Prof. Kevork Bardakjian

The next person to speak was Dickran Toumajan of Wayne State University and the Manoogian School. He read a moving piece written in English by Azadian, titled “Hugging a Turk,” in which Azadian, though decrying the country of Turkey for denying the Armenian Genocide to this day, was movingly reconciled with a Turkish taxi driver who emotionally apologized for the events of 1915, on behalf of her people. Although Azadian believes in continuing the fight against Turkey, this moving experience allowed him to give at least that small amount of forgiveness on behalf of the taxi driver.
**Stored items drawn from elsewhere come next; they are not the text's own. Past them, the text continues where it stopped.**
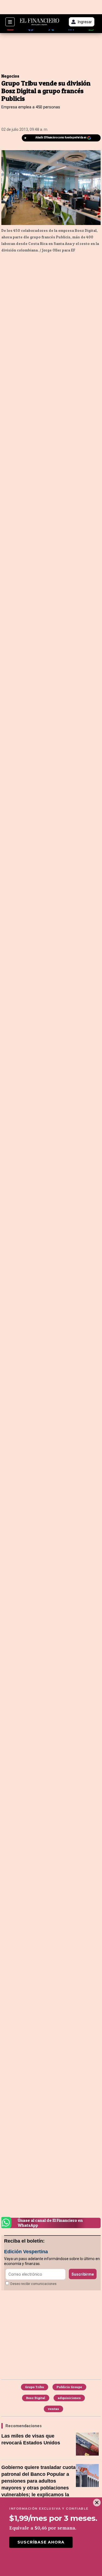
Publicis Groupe (69, 2387)
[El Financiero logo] (39, 22)
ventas (53, 2409)
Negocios (10, 76)
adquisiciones (69, 2398)
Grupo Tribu (34, 2387)
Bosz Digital (35, 2398)
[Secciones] (10, 21)
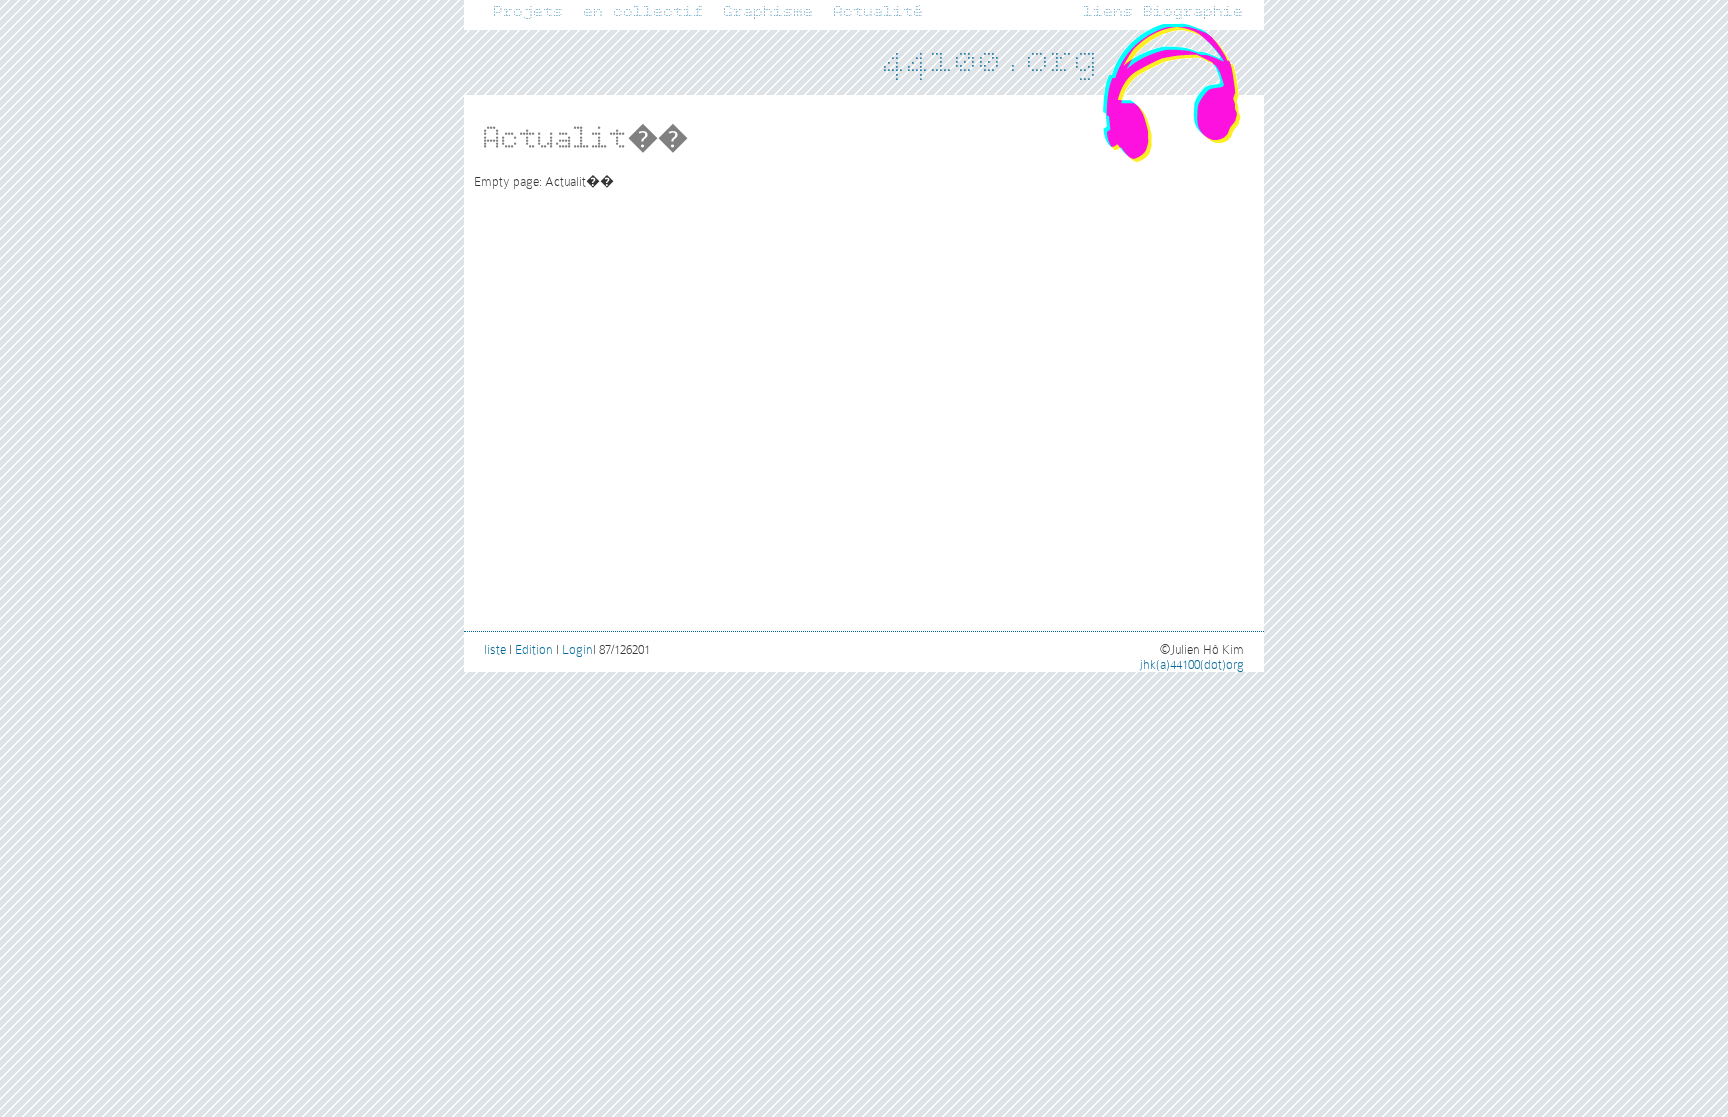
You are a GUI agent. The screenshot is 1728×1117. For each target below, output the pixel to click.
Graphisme (769, 12)
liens (1109, 12)
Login (577, 649)
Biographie (1194, 12)
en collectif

At this point the guests enjoyed a musical interlude presented by kanon player Narine Ghambaryan, originally from Vanadzor, Armenia, who has been a music teacher for many years. Ghambaryan presented works by Sayat-Nova and Komitas, and extended an invitation to the community, offering kanon lessons for the youth of Detroit.

Renowned scholar Dr. Kevork Bardakjian, holder of the Marie Manoogian Chair of Armenian Language and Literature at the University of Michigan, was the next to speak. Bardakjian spoke in English, in a conversational tone, presenting an inside look at Edmond Azadian’s life from one of his close collaborators, and sharing moments from interactions both of them had with the literary figures presented in Azadian’s book. Bardakjian spoke about the ways Azadian approaches these figures in his literary criticism and more than once praised Azadian for his ability to stand against certain celebrated figures when he thinks they are wrong, or to praise the little-known efforts of forgotten or even disliked individuals when he finds they have something to offer.

From left, Fr. Tootikian, Very Rev. Andon Atamian and Edmond Y. Azadian

 

Next, Anahit Toumajan of the Manoogian School, and active in all aspects of Armenian community life in Detroit, gave a reading in Armenian from Azadian’s new book, specifically a section dealing with Azadian’s interactions with the writer Varoujan Bedigian and his appraisal of Bedigian’s work.

The literary evening’s closing remarks were given by Rev. Vahan Tootikian, former pastor of the Armenian Congregational Church of Greater Detroit, and a major leader in the greater Armenian Evangelical movement. Rev. Tootikian gave a lighthearted speech, joking that every time he had been reassigned to a new church in the Middle East or America, Mr. Azadian had “followed” him, being assigned to literary and cultural posts in the very same cities.

The evening ended with the guests enjoying conversation over a light desert spread.